↓
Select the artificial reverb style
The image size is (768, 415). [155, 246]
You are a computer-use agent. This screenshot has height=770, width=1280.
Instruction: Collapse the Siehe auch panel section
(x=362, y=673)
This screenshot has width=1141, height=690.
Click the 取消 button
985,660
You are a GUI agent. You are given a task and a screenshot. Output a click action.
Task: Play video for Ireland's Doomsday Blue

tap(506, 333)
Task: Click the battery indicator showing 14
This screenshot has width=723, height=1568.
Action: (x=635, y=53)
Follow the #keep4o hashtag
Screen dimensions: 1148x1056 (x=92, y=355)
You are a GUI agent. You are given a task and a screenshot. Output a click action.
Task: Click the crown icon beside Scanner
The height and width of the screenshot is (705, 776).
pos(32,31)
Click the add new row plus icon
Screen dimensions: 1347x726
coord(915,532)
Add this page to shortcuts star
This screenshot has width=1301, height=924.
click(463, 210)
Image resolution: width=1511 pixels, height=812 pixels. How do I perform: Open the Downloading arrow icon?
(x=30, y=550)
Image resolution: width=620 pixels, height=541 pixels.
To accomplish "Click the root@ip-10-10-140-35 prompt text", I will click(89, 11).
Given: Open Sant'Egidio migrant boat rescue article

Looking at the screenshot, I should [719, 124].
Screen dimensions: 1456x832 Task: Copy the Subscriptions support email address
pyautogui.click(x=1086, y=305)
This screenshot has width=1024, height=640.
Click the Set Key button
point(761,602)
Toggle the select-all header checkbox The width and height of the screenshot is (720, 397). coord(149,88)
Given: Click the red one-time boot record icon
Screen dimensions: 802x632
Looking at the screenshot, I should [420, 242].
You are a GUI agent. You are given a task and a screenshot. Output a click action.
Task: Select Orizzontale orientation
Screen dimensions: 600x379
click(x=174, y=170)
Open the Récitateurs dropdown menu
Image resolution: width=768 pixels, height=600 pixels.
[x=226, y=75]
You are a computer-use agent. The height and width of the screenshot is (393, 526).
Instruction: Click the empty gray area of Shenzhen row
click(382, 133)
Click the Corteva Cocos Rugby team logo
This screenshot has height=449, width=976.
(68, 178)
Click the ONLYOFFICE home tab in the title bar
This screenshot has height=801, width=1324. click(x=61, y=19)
↑
AIM OF THE EXERCISE: All of the records go in your answer, copied exactly.

RESPONSE TO THE EXERCISE:
Select the artificial reverb style
The image size is (768, 415). [155, 246]
You are a computer-use agent. This screenshot has height=770, width=1280.
Instruction: Collapse the Siehe auch panel section
(x=362, y=673)
This screenshot has width=1141, height=690.
Click the 取消 button
985,660
You are a GUI agent. You are given a task and a screenshot. Output a click action.
Task: Play video for Ireland's Doomsday Blue

tap(506, 333)
Task: Click the battery indicator showing 14
This screenshot has width=723, height=1568.
Action: (x=635, y=53)
Follow the #keep4o hashtag
Screen dimensions: 1148x1056 (x=92, y=355)
You are a GUI agent. You are given a task and a screenshot. Output a click action.
Task: Click the crown icon beside Scanner
The height and width of the screenshot is (705, 776).
pos(32,31)
Click the add new row plus icon
Screen dimensions: 1347x726
coord(915,532)
Add this page to shortcuts star
This screenshot has width=1301, height=924.
click(463, 210)
Image resolution: width=1511 pixels, height=812 pixels. How do I perform: Open the Downloading arrow icon?
(x=30, y=550)
Image resolution: width=620 pixels, height=541 pixels.
To accomplish "Click the root@ip-10-10-140-35 prompt text", I will click(89, 11).
Given: Open Sant'Egidio migrant boat rescue article

Looking at the screenshot, I should [719, 124].
Screen dimensions: 1456x832 Task: Copy the Subscriptions support email address
pyautogui.click(x=1086, y=305)
This screenshot has width=1024, height=640.
Click the Set Key button
point(761,602)
Toggle the select-all header checkbox The width and height of the screenshot is (720, 397). coord(149,88)
Given: Click the red one-time boot record icon
Screen dimensions: 802x632
Looking at the screenshot, I should [420, 242].
You are a GUI agent. You are given a task and a screenshot. Output a click action.
Task: Select Orizzontale orientation
Screen dimensions: 600x379
click(x=174, y=170)
Open the Récitateurs dropdown menu
Image resolution: width=768 pixels, height=600 pixels.
[x=226, y=75]
You are a computer-use agent. The height and width of the screenshot is (393, 526).
Instruction: Click the empty gray area of Shenzhen row
click(382, 133)
Click the Corteva Cocos Rugby team logo
This screenshot has height=449, width=976.
(68, 178)
Click the ONLYOFFICE home tab in the title bar
This screenshot has height=801, width=1324. click(x=61, y=19)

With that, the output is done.